「カメラの男!? なんだよそれ! 駒王学園ってカメラの妖怪でもいんのかよ!」
「落ち着きなさいよ。だいじょうぶ、ちゃんと人間だった――……いや、そういえば追いかけたら、隠れる場所がないはずなのに姿を消してたっけな」
「なんだよそれ! どうなってるんだよ!」
「だから落ち着きなさいって。その男は消える間際、桐生戦兎に気になる言葉を残していった。それは、この世界に関することで。とはいえ、俺もなんのことかさっぱりだけどな」
「ふーん? ああ、つまり今回は、その男と世界について迫る話ってことだな!」
「…………さあ、万丈の言ったことが本当かどうかがわかる、第25話!」
「え? おい、なんで答えないんだよ!」
接触してきた謎の白衣の男の行方を追って、学園を一回りしてきたものの、それらしい影は一度もみかけなかった。
「どうなってるんだよ……あの一瞬で消えるとか、有りえないだろ」
おまけに気になること言うだけ言ってくとか性質が悪いにも程がある。
とはいえ、見つからないものは見つからないか。
「手がかりはあのカメラか。
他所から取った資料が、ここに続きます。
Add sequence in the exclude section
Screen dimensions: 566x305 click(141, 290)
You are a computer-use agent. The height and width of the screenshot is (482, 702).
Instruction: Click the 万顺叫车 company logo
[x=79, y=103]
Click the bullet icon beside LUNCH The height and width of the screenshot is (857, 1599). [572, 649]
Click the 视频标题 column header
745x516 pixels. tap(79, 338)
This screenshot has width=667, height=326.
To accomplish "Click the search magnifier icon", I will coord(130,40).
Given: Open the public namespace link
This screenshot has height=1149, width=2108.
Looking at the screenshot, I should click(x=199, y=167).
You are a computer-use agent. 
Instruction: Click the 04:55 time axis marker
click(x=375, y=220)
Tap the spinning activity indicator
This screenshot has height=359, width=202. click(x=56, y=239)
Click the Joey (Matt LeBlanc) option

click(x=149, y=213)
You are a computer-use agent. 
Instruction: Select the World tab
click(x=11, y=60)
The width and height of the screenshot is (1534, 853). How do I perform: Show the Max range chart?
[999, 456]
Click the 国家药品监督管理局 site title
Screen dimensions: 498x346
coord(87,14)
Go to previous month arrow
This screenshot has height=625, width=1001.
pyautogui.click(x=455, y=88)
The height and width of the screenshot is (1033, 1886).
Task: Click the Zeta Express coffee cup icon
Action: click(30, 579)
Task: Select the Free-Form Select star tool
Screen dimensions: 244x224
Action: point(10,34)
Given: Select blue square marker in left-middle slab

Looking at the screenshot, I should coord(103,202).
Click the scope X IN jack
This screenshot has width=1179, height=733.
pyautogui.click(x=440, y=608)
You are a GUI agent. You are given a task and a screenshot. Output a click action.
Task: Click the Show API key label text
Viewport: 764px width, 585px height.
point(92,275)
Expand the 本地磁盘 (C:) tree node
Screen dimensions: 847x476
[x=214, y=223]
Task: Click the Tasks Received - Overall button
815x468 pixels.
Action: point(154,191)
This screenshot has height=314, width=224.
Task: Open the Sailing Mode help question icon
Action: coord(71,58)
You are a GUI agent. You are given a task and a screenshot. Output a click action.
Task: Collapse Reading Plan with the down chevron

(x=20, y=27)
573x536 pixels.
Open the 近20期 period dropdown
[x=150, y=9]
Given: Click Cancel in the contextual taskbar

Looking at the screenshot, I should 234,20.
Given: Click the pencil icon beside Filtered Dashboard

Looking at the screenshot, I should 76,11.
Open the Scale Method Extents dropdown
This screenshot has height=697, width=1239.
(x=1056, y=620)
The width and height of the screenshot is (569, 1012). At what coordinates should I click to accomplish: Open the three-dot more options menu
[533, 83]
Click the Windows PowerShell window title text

カメラ……そういえば、つい最近もカメラについて聞かれたような――」
「あ? 戦兎じゃねえか!」
もう少しでなにか思い出しそうになったところで、聞きなれた声が耳に届いた。
声のした方向を向けば、やはり。
「よう、万丈。なんだ、こんな旧校舎の隅にいたのか」
「それはこっちの台詞だっての。おまえ授業してるんじゃなかったのかよ?」
「それは次の時間から。それより万丈、白衣を着た、胸にカメラを提げてる男を見てないか?」
「いや、見てねえけど」
こっちには来ていない、か。
逃したものは仕方ないな。次会ったときに確実に話を聞けるように場を整える方法を考えるべきか。あとは、現場をもう一度調べてみることくらいだな。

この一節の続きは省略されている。